Text under study:
_____

Bizarre scary fish not an alien just an albino swell shark
A bizarre scary fish that frightened and intrigued a sea fisherman and his captain off the pacific coast of Mexico was not an alien, but just an albino swell shark, experts revealed. The swell shark is a kind of catshark that exists in the subtropical eastern Pacific Ocean.
Being albino explained why it had such strange coloured skin and eyes, marine biologists said.
Earlier this week, an alien-looking fish was caught off the coast of Cabo, northwest Mexico. Its body was entirely pale pink and its eyes a greenish-pink. The man who caught it and the captain of the boat he contracted said that initially they wondered whether it might be some kind of alien because it looked so strange.
At first, the fisherman and his captain wondered whether this was some kind of alien life form, but eventually concluded it must be a shark, given its raspy skin and rows of tiny teeth. (Image: facebook.com/piscessportfishingcabo)
In a Facebook posting, Pisces Sportfishing Fleet wrote that it had met with Captain Jaime Rendon, in charge of a boat called Dr. Pescado, whose client hooked a weird-looking creature approximately one mile off the coast in the Cabo corridor near El Tule, a popular beach with local Mexican families and advanced surfers.
Creature ‘so alien-like’
The client – who had paid Captain Rendon for a day’s sea fishing – dropped down a hook on a 50 pound line, baited with a chunk of skipjack, when he felt a strong tug. After tussling with his catch for about four minutes, the weirdest of all marine creatures was on the surface.
Regarding his client’s reaction, Captain Rendon said:
“He thought it looked like an alien, but guessed it was some kind of shark as it had raspy skin, three rows of tiny teeth and three gill slits on each side of the head (most sharks have 5-7 each side).”
When threatened, the swell shark engorges its stomach with water or air. (Image: facebook.com/piscessportfishingcabo)
“He thought it might be endangered so released it, it then swam off back down to where it had come from.”
“After researching the common opinion is that it is probably a swell shark – easy to see why- this fish fills its stomach with water to enlarge its size to prevent it being swallowed by predators or to deter them.”
Captain Rendon said he had wondered whether it was a swell shark, but had initially ruled out that possibility because of its incredibly-pale colour. Scientists later confirmed in was an albino swell shark.
Albino animals (including humans) and plants have a congenital condition in which they lack pigment in their skin and hair (which are white). Their eyes tend to have a pink colour.
According to dictionary.com, ‘albino’ is: “1. A person with pale skin, light hair, pinkish eyes, and visual abnormalities resulting from a hereditary inability to produce the pigment melanin. 2. An animal or plant with a marked deficiency in pigmentation.”
Swell sharks (Cephaloscyllium ventriosum) are relatively small, inactive sharks that are fairly common off the coast of Southern California (USA) and Baja California (Mexico).
The fish was caught off the coast near El Tule beach, Mexico. The man who caught it wondered whether it might be an endangered species, so he put it back in the water. (Images: Left – facebook.com/piscessportfishingcabo. Right – Google Maps)
They got their name because of their ability, when threatened, to fill their stomach with air or water to about twice their natural size, thus preventing seals and larger sharks from pulling them out from under ledges, rocky reefs or crevices.
When approached by a predator, it sometimes grabs onto its tail with its mouth, making it even harder to pull it out.
They are commonly found in kelp forests with rocky substrates where their drab colours allow them to remain camouflaged.
It is generally a shy and harmless fish, unless aggressively threatened. They are no threat to snorkelers or divers, as long as they are not handled or provoked.
They are nocturnal animals that spend the day sleeping in crevices or caves, and feed on bony fishes, molluscs and crustaceans at night.
The World Conservation Union classifies the swell shark as of Least Concern, meaning its survival status is not under threat of extinction. Fishermen and divers rarely try to catch it because of its poor flesh quality.
Video – Swell Shark
A diver filmed this swell shark at Wood’s Cove, Laguna Beach, California. When approached by divers, swell sharks tend to keep completely still.

_____

(Records from a dataset)
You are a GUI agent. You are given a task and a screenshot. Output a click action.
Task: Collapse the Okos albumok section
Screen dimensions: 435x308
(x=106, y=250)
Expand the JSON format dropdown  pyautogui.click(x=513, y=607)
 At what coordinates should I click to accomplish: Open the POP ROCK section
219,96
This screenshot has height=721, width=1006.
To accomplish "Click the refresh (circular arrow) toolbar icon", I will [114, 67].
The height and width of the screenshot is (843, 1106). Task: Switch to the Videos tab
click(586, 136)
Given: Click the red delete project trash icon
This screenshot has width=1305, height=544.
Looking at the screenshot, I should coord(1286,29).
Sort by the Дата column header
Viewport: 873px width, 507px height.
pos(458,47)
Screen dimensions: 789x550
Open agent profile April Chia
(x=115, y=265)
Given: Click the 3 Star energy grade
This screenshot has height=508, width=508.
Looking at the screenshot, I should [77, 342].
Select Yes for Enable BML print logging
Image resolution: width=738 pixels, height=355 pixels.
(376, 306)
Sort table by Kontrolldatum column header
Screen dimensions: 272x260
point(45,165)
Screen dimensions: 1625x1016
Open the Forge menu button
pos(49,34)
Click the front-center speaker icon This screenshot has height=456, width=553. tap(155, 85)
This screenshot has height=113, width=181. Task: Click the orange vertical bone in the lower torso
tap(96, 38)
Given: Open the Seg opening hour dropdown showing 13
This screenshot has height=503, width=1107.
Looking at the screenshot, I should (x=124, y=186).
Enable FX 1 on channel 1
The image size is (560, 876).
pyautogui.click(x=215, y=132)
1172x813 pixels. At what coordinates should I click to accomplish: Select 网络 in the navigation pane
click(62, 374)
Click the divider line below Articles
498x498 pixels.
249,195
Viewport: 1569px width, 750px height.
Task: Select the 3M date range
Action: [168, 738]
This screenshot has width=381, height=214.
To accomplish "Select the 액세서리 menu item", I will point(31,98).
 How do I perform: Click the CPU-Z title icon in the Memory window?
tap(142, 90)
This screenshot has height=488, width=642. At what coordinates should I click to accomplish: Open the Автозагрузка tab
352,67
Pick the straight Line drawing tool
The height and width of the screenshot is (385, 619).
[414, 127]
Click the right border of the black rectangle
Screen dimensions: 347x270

_____

Task details: Condense the paragraph in the article on the albino swell shark that begins "In a Facebook posting" into a short bulleted list that keeps its main facts.

Answer box:
- Pisces Sportfishing Fleet wrote on Facebook that it had met with Captain Jaime Rendon.
- Rendon was in charge of a boat called Dr. Pescado.
- His client hooked a weird-looking creature about one mile off the coast.
- The catch was made in the Cabo corridor near El Tule, a beach popular with local Mexican families and advanced surfers.